Он улыбнулся, не открывая глаз.
— Я потом расскажу… Это то ли сказка, то ли правда… Ну да… У эмпусы женское тело и ослиные ноги.[3] И злые, кровожадные глаза… Но ты не бойся! — он крепко сжал ее влажную от пота руку в своей ладони. — Не бойся, они не прикоснутся к нам: рядом со мной лежит пистолет, и у меня еще хватит силы спустить курок. Да и нет теперь никаких эмпус и ламий: они давно передохли в своем Тартаре, а это просто лисы тявкают у реки.
— И волки! — Элиза сунула в костер еще несколько веток, и Огюст, открыв глаза, увидел в пляшущем свете ее бледное напряженное личико. — Анри, вы как?
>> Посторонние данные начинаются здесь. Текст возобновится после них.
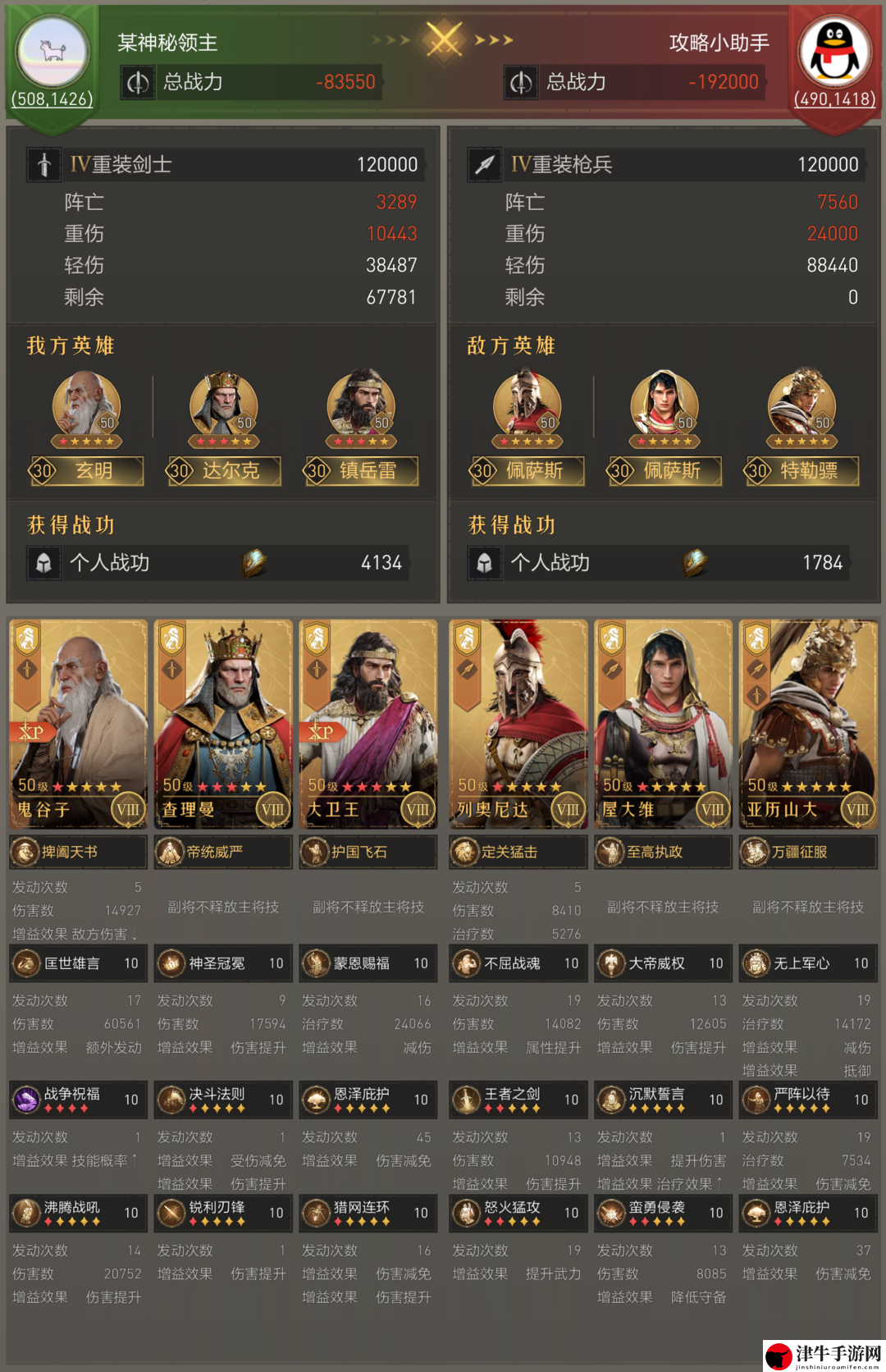Open the 查理曼 hero card
Image resolution: width=886 pixels, height=1372 pixels.
pos(223,724)
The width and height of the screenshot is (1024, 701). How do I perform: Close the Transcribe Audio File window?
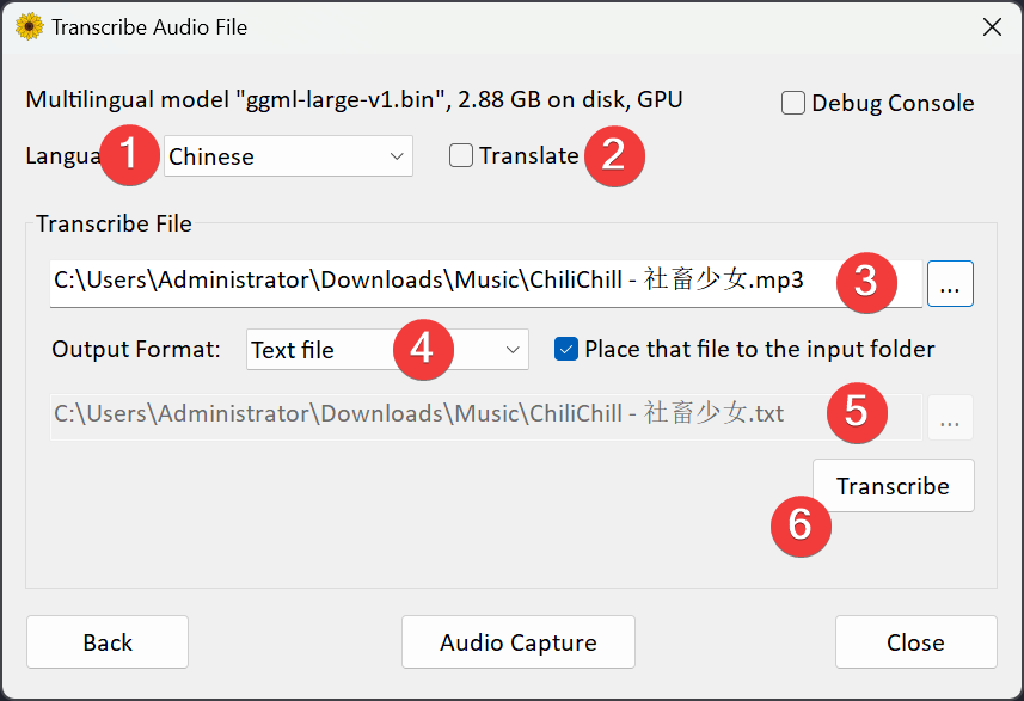pyautogui.click(x=991, y=27)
Вам очень больно?
— Не очень, — солгал он, но снова улыбнуться уже не сумел. — Если бы ты не прижгла рану, было бы хуже…
Он и сам не понимал, как у нее хватило на это отваги. Когда он ей сказал, что от заражения его может спасти только каленое железо, она вскрикнула и так задрожала, что платок упал с ее головы. Но потом опять взглянула на его бедро (саблей она распорола сбоку его шаровары и стало видно, что рана воспалилась), и сомнения ее исчезли. Она сунула в костер его саблю, дождалась, пока сталь налилась и засветилась багровым огнем, затем, как он ей велел, уселась ему на ноги, придавив их к земле и, задыхаясь, прижала к ране раскаленную сталь. Раненый перед этим заткнул себе рот кулаком, и его страшный, мучительный стон вырвался из груди лишь глухим хрипением.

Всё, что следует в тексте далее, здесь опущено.